(Excerpted data)

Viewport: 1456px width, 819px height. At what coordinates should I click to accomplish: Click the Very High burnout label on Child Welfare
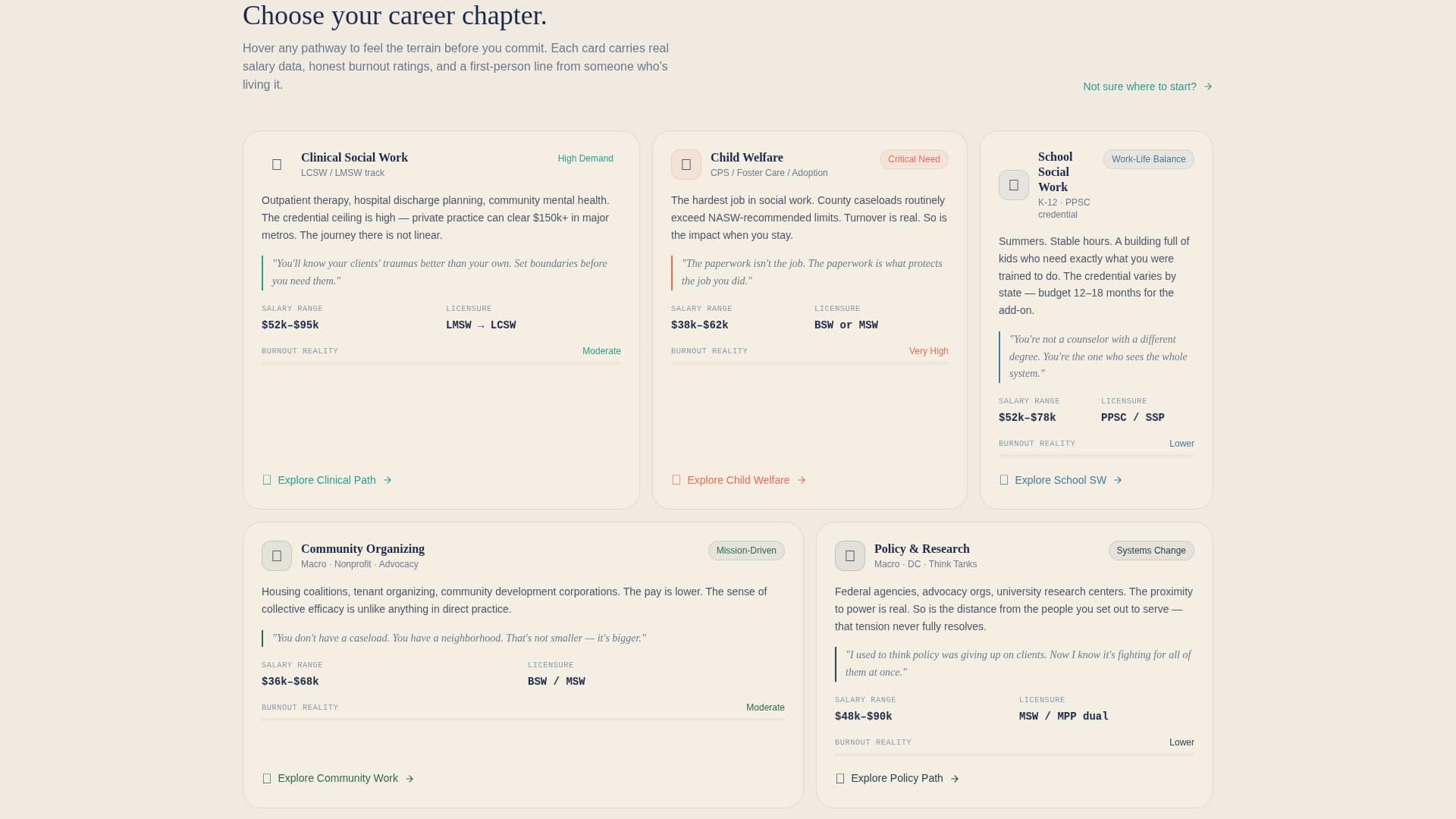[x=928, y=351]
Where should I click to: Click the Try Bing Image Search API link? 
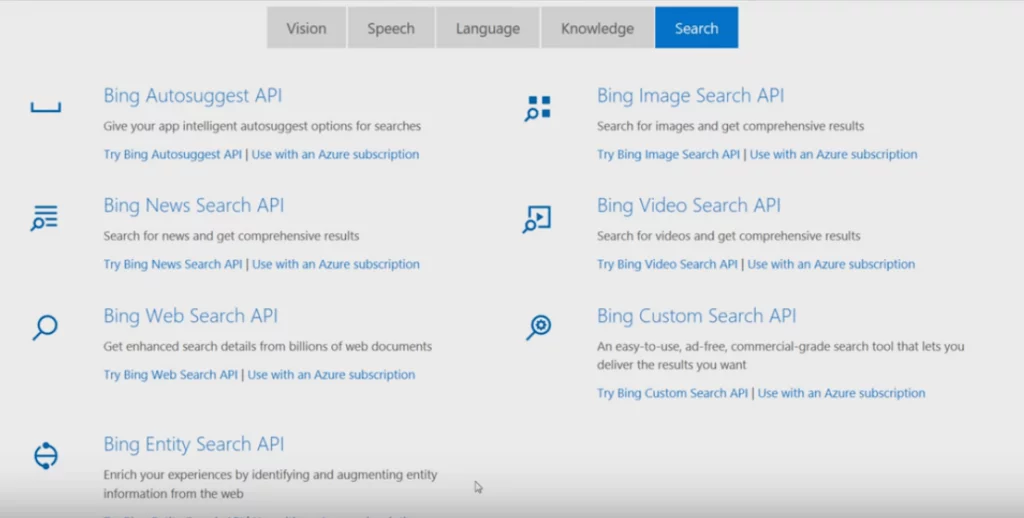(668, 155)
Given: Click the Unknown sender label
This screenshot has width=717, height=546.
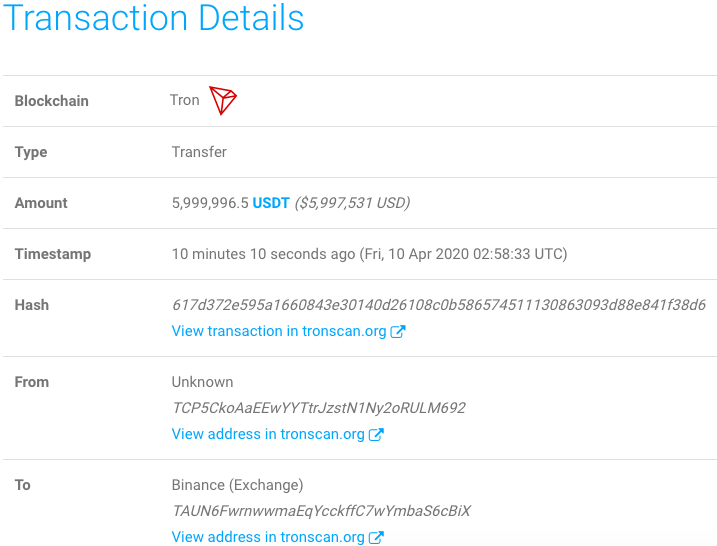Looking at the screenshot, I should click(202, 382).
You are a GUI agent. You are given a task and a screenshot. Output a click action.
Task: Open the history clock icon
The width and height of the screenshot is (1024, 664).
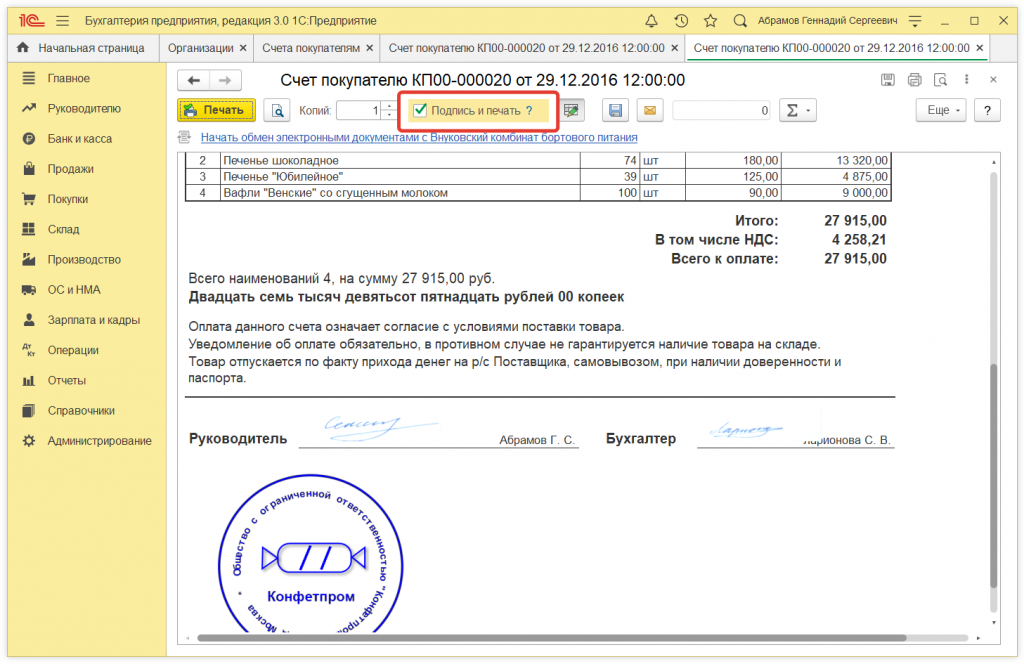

(End Excerpted data)

Transcribe the records above exactly, leaving out every picture.

# [Written response]
Viewport: 1456px width, 819px height. At what coordinates should I click to accomplish: Click the Very High burnout label on Child Welfare
[x=928, y=351]
Where should I click to: Click the Try Bing Image Search API link? 
(668, 155)
Given: Click the Unknown sender label
This screenshot has width=717, height=546.
Looking at the screenshot, I should click(202, 382).
You are a GUI agent. You are given a task and a screenshot. Output a click action.
Task: Open the history clock icon
The width and height of the screenshot is (1024, 664).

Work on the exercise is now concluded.